Reproduce the items below word for word, beginning at the first line and stopping after the line that contains "(x=1120, y=10)". Omit the pictures from your copy.
# Start of Records supplied
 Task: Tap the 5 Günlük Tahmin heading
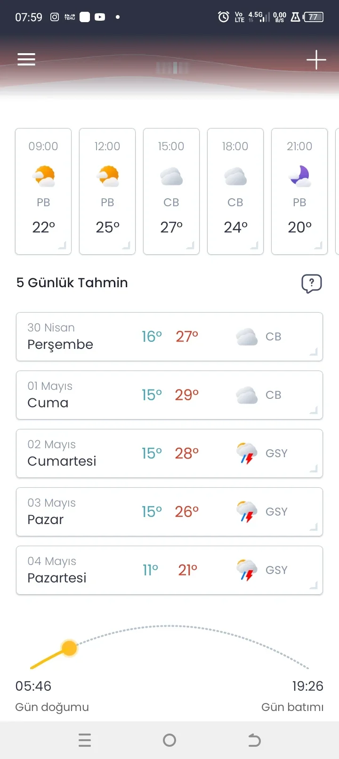pos(72,283)
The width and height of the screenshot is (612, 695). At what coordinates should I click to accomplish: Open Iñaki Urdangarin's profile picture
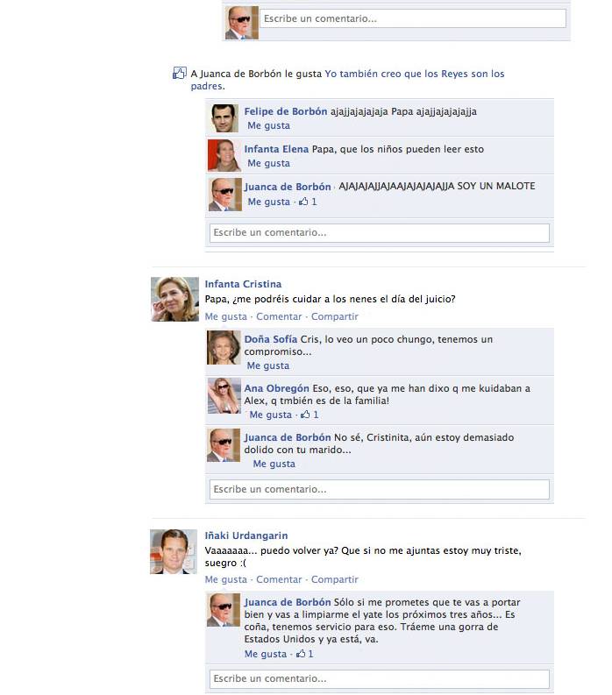click(174, 551)
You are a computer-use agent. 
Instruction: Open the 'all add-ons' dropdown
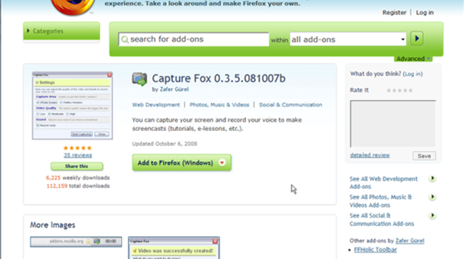348,39
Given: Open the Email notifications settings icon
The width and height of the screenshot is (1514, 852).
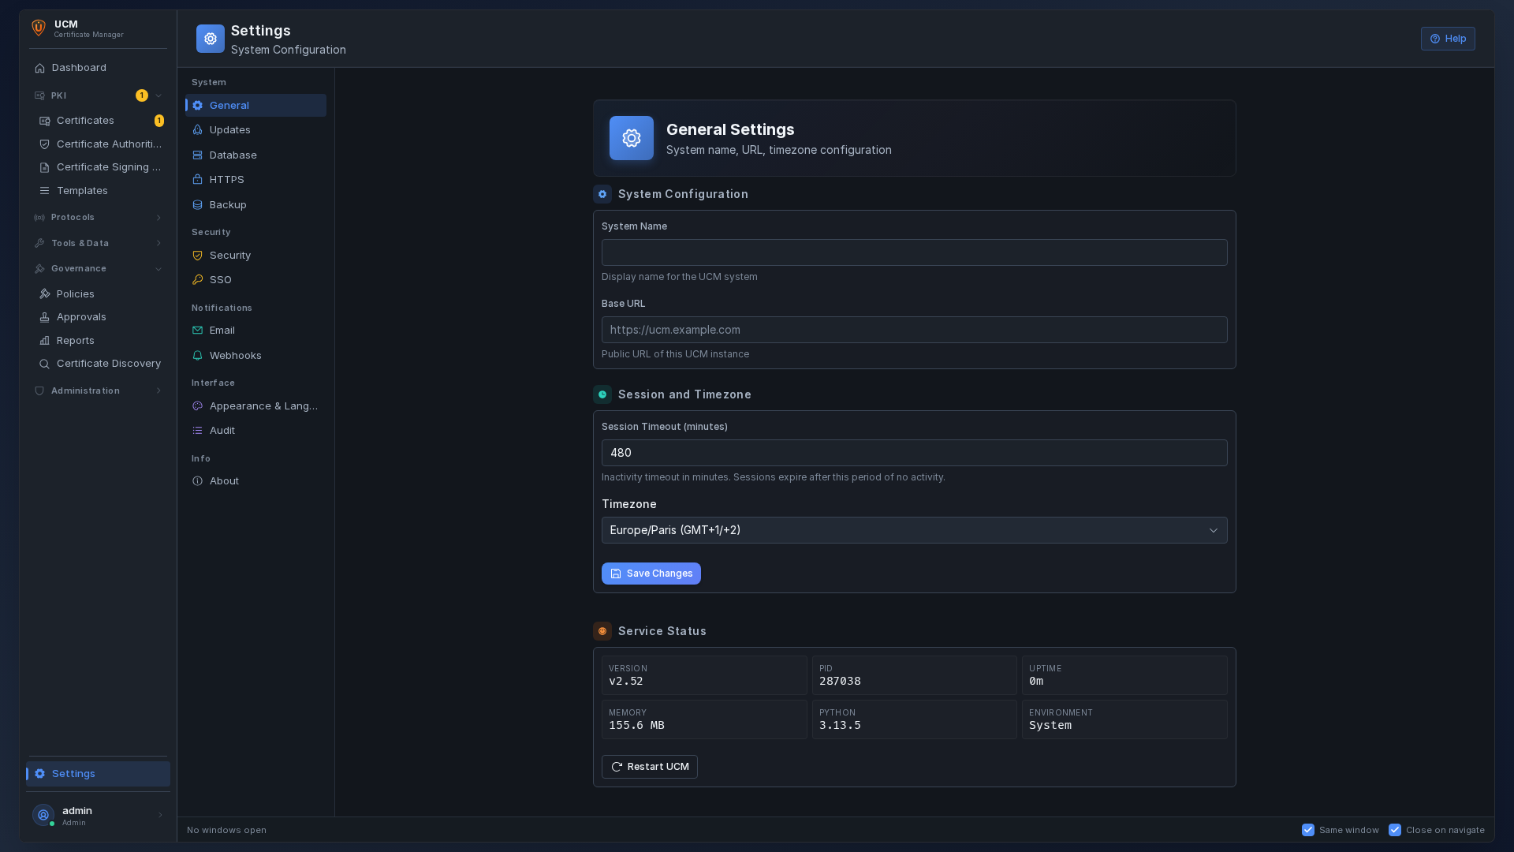Looking at the screenshot, I should pyautogui.click(x=197, y=331).
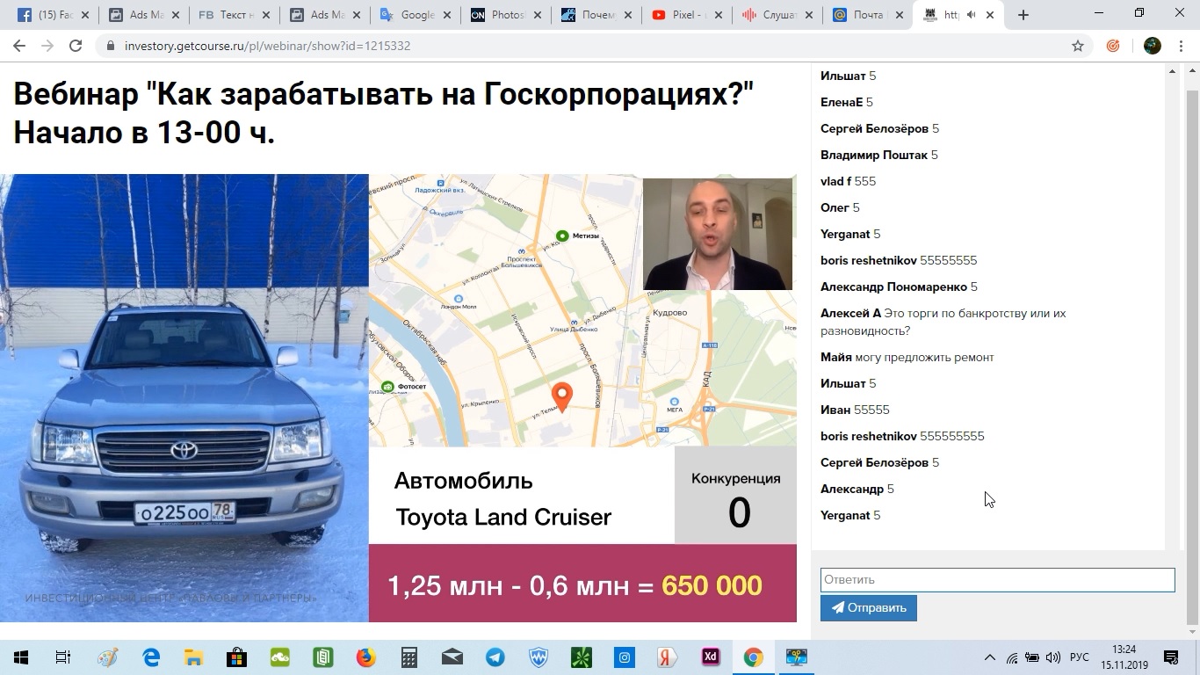1200x675 pixels.
Task: Open Yandex Browser from the taskbar
Action: tap(666, 657)
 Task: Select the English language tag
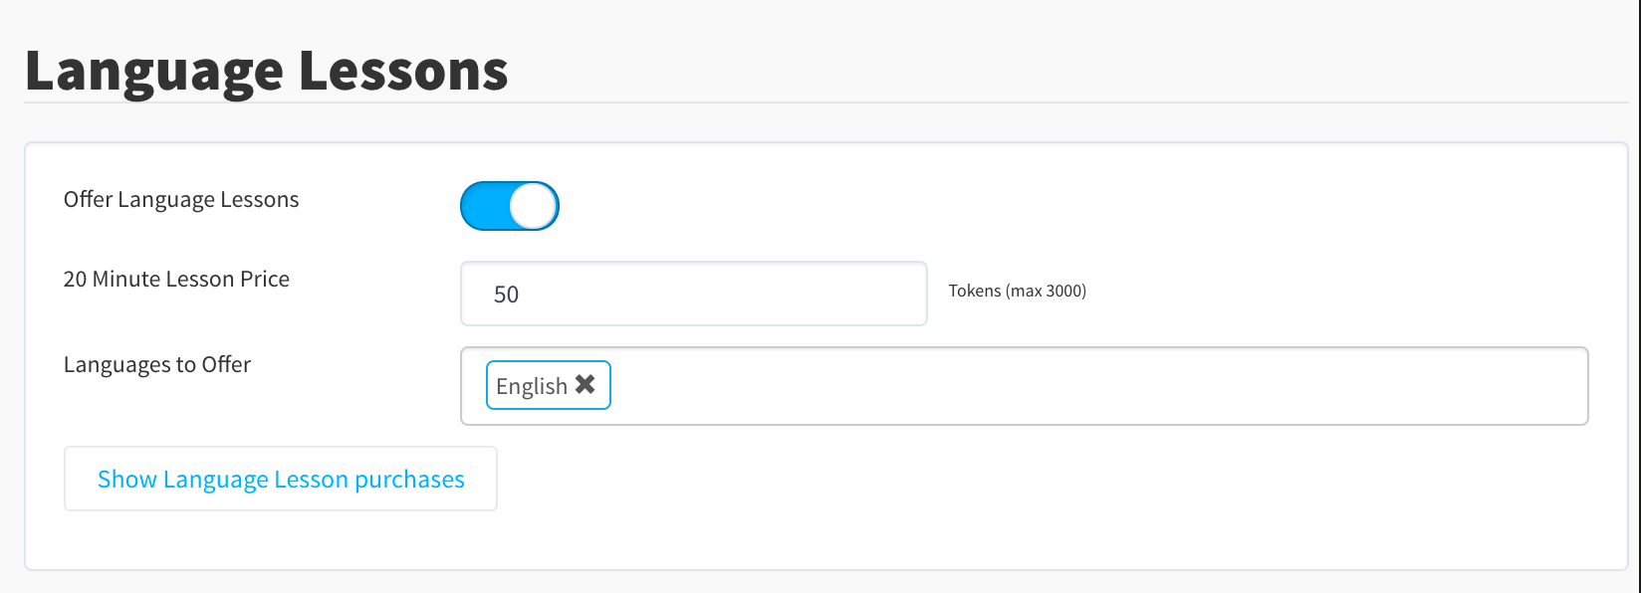(x=531, y=386)
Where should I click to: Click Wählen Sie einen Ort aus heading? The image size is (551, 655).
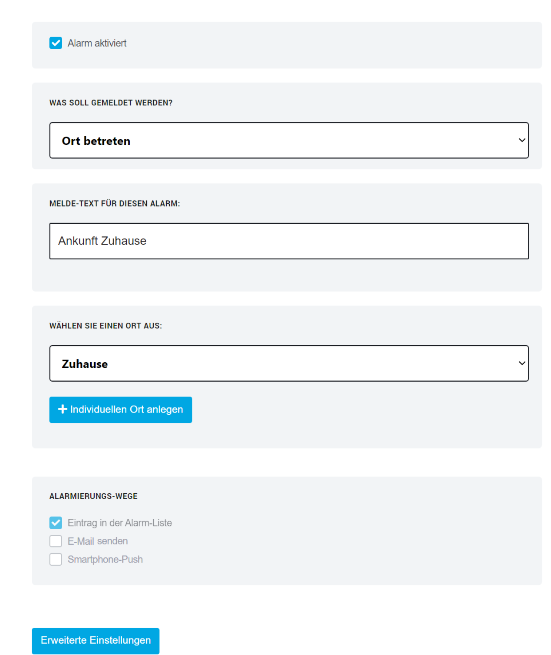[x=106, y=326]
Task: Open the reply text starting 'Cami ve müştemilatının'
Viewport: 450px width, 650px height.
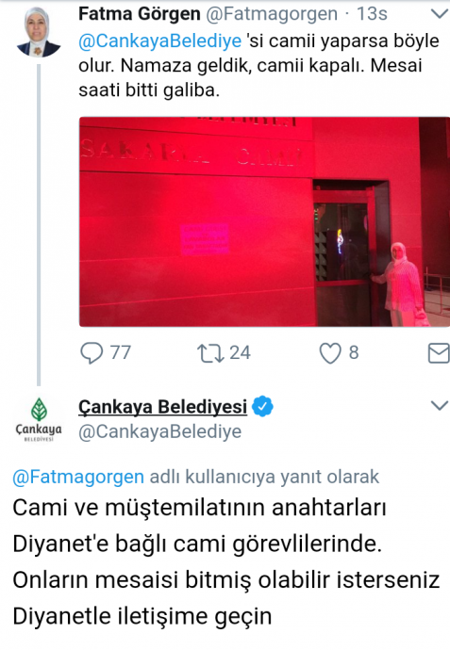Action: (226, 561)
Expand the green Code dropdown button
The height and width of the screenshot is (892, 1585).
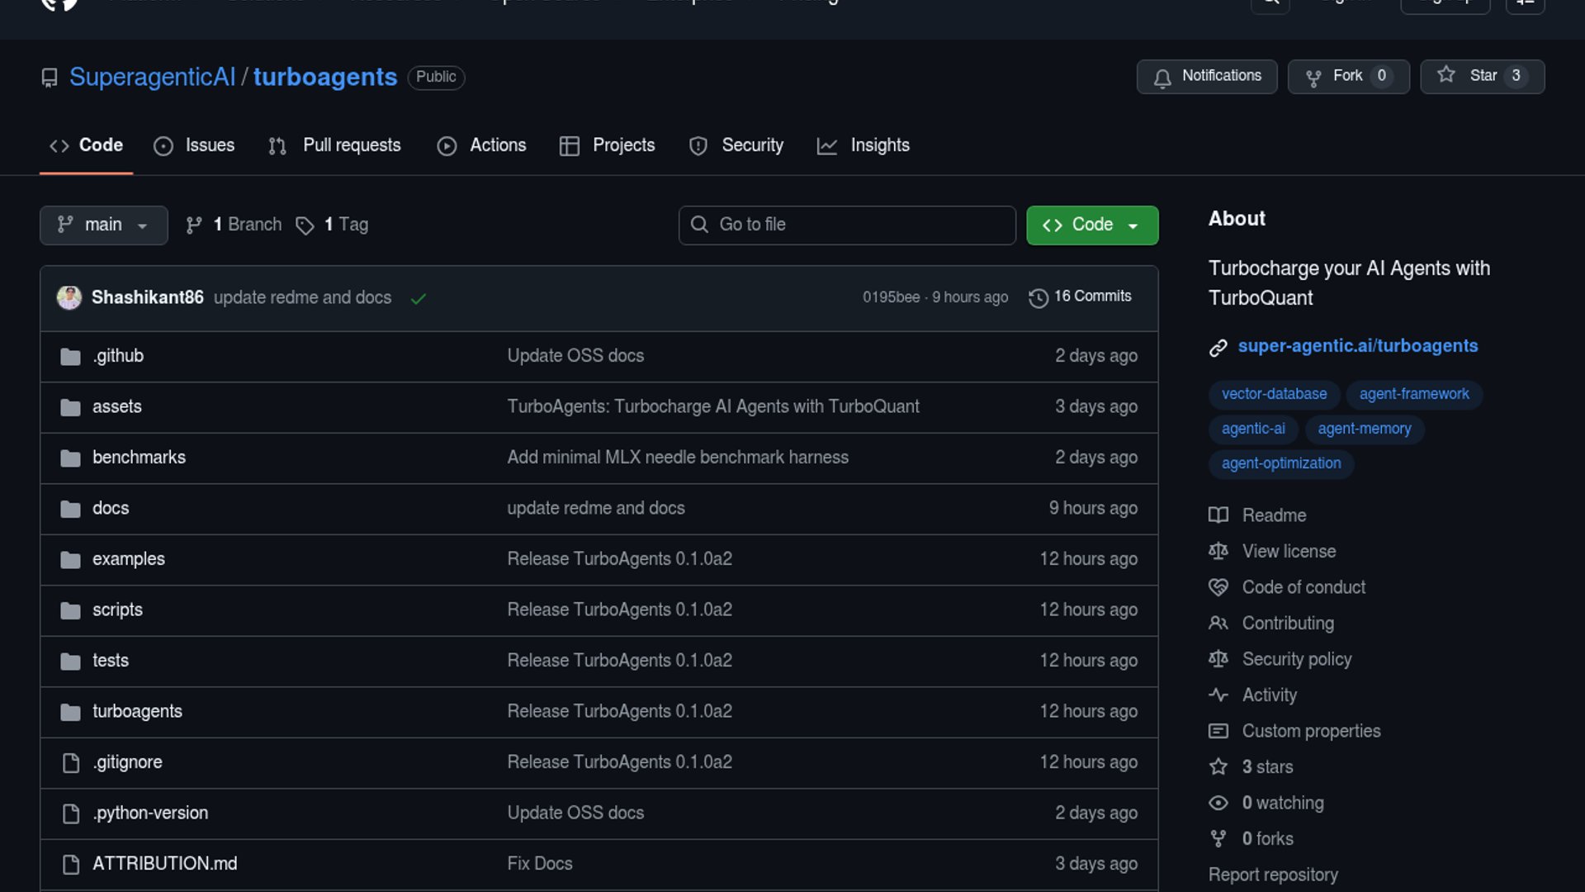coord(1091,225)
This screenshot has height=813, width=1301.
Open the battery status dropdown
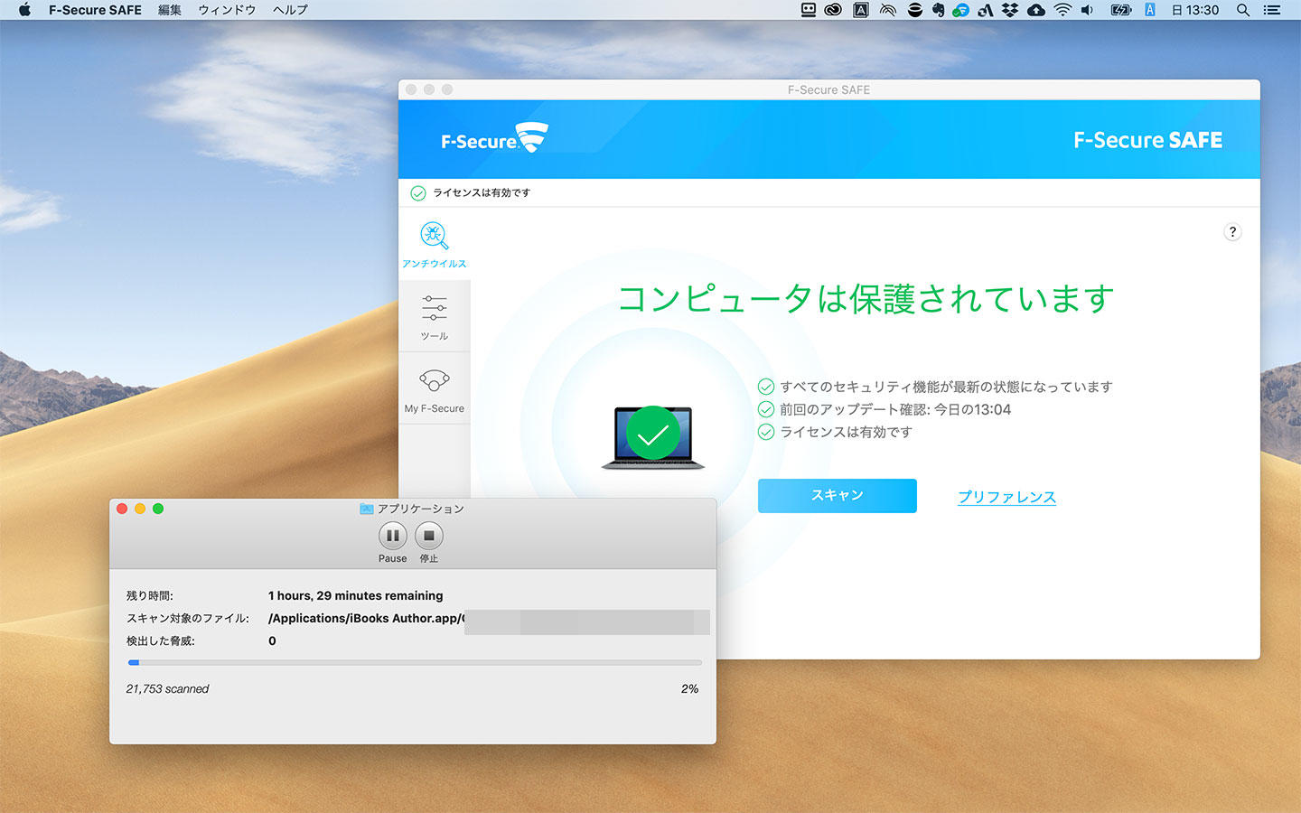(x=1120, y=10)
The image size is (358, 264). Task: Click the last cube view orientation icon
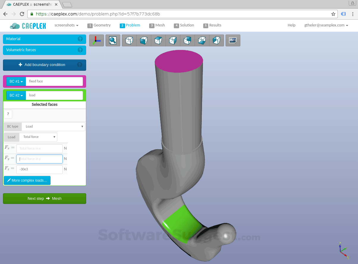tap(216, 40)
# End of Records supplied
Answer below ::
 Task: Tap the 5 Günlük Tahmin heading
pos(72,283)
The width and height of the screenshot is (612, 695). At what coordinates should I click to accomplish: Open Iñaki Urdangarin's profile picture
click(174, 551)
You are a computer-use agent. 
Instruction: Open the 'all add-ons' dropdown
348,39
Given: Open the Email notifications settings icon
The width and height of the screenshot is (1514, 852).
Looking at the screenshot, I should pyautogui.click(x=197, y=331).
1200x675 pixels.
Task: Open Yandex Browser from the taskbar
Action: tap(666, 657)
 Task: Select the English language tag
(x=531, y=386)
Where should I click to: Click Wählen Sie einen Ort aus heading? The image size is (551, 655).
[x=106, y=326]
Task: Open the reply text starting 'Cami ve müştemilatının'
Viewport: 450px width, 650px height.
Action: (226, 561)
Expand the green Code dropdown button
The height and width of the screenshot is (892, 1585).
coord(1091,225)
This screenshot has height=813, width=1301.
Open the battery status dropdown
(x=1120, y=10)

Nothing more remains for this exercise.